**Job**
From the Spark SQL thread, extract word for word the passage that starts at "I'm a newbie" and ends at "res.collect().foreach(println)".

SparkSQL MissingRequirementError when registering table

Tags:

I'm a newbie to Scala and Apache Spark and I'm trying to use Spark SQL. After cloning the repo I started the spark shell by typing bin/spark-shell and run the following:

val sqlContext = new org.apache.spark.sql.SQLContext(sc)
import sqlContext.createSchemaRDD
val pathUsers = "users.txt"
case class User(uid: String, name: String, surname: String)
val users = sc.textFile(pathUsers).map(_.split(" ")).map(u => User(u(0), u(1), u(2)))
users.registerTempTable("users")
val res = sqlContext.sql("SELECT * FROM users")
res.collect().foreach(println)

and everything worked as expected. The users.txt file is something like:

uid-1 name1 surname1
uid-2 name2 surname2
...

After that I tried to create a standalone project and I built the dependencies using sbt. The dependencies listed in build.sbt are the following:

"org.apache.spark" % "spark-streaming_2.10" % "1.2.0",
"org.apache.spark" % "spark-streaming-kafka_2.10" % "1.2.0",
"org.apache.spark" % "spark-sql_2.10" % "1.2.0",
"org.apache.spark" % "spark-catalyst_2.10" % "1.2.0"

If I run the same instructions it crashes on this line:

users.registerTempTable("users")

**Provided data**
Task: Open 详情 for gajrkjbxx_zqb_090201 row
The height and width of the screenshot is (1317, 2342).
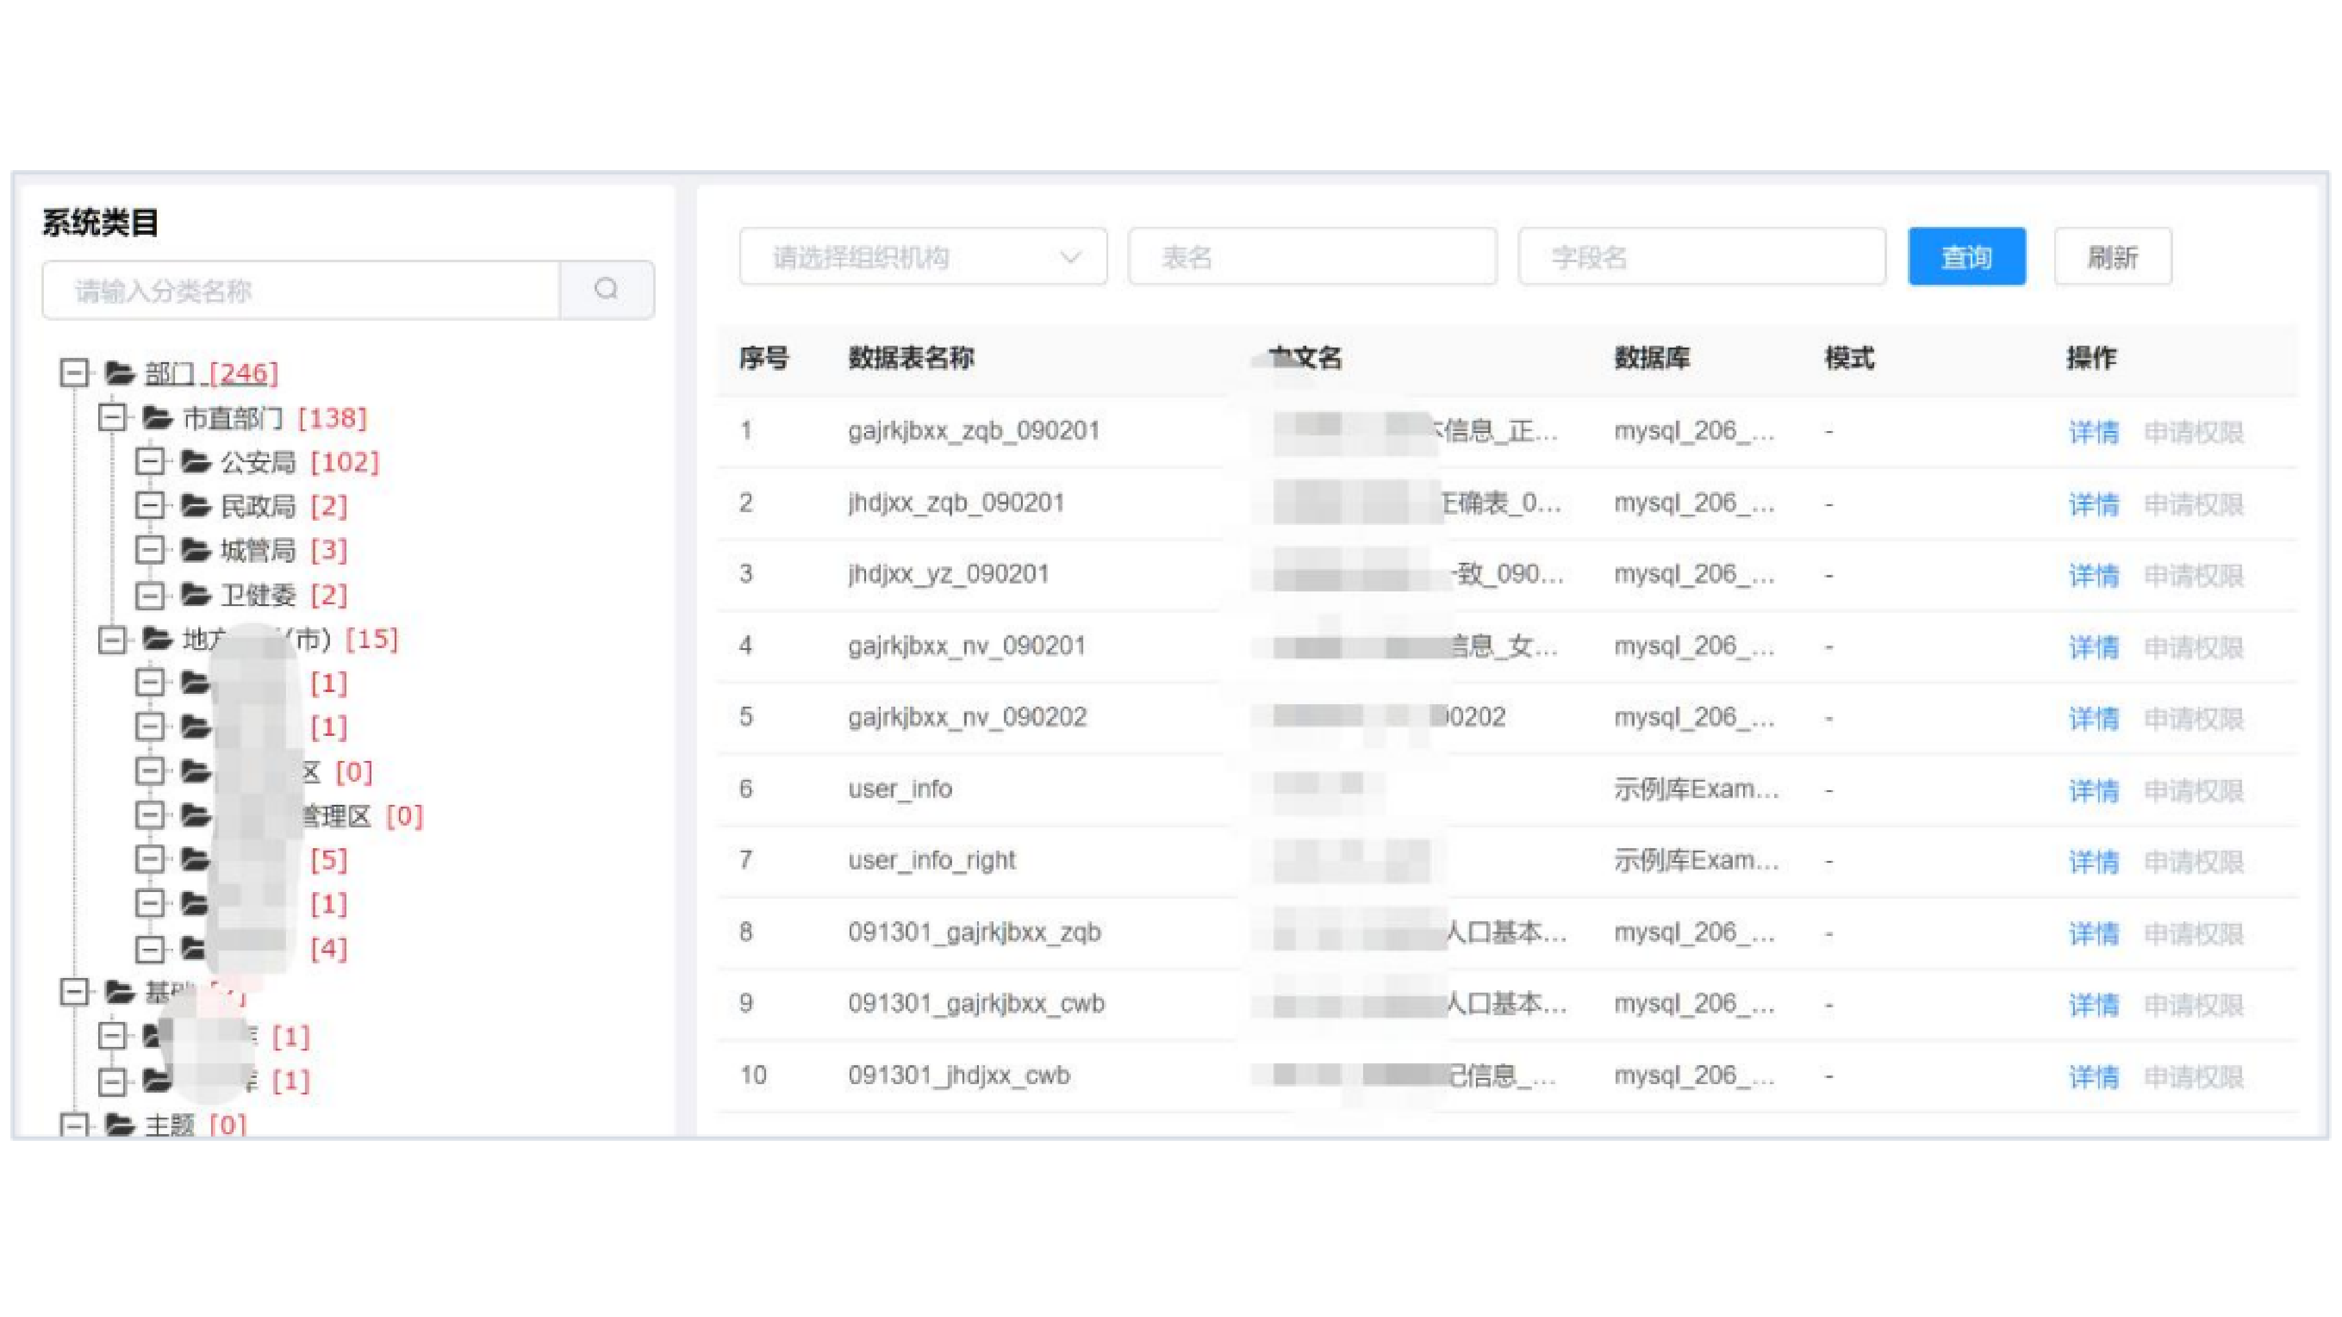Action: tap(2093, 432)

**The output**
I'm a newbie to Scala and Apache Spark and I'm trying to use Spark SQL. After cloning the repo I started the spark shell by typing bin/spark-shell and run the following:

val sqlContext = new org.apache.spark.sql.SQLContext(sc)
import sqlContext.createSchemaRDD
val pathUsers = "users.txt"
case class User(uid: String, name: String, surname: String)
val users = sc.textFile(pathUsers).map(_.split(" ")).map(u => User(u(0), u(1), u(2)))
users.registerTempTable("users")
val res = sqlContext.sql("SELECT * FROM users")
res.collect().foreach(println)